# [Work task]
Scan the listing and copy each line where the word "label" is present.

# [Record extracts]
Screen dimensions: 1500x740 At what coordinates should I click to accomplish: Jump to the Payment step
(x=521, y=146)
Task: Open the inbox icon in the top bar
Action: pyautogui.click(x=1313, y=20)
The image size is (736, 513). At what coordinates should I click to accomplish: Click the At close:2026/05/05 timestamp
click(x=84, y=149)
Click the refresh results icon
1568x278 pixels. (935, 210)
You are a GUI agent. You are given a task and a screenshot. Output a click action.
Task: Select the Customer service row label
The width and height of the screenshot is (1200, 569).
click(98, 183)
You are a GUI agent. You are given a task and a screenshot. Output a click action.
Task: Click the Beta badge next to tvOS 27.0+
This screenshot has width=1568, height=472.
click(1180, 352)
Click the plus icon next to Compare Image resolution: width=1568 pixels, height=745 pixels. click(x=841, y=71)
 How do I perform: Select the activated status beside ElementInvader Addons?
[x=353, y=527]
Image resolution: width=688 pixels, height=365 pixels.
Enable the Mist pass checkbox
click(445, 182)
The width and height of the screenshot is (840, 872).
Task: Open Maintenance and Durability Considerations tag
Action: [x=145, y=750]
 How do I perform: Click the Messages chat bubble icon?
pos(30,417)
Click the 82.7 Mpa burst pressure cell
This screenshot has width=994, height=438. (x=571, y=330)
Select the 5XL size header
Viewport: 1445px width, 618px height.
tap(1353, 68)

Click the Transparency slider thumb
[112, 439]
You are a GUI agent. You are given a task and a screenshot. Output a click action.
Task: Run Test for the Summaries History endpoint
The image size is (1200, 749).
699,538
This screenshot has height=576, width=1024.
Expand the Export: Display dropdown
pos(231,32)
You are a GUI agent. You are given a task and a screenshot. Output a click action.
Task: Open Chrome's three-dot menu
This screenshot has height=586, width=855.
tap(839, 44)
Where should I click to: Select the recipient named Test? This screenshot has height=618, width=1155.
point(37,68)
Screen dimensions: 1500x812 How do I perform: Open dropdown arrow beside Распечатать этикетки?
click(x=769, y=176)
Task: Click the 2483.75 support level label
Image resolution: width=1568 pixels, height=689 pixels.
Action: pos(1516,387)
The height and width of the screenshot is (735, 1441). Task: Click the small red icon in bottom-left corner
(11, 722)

# [Your solution]
Task: Select the Customer service row label
Task: Click the 2483.75 support level label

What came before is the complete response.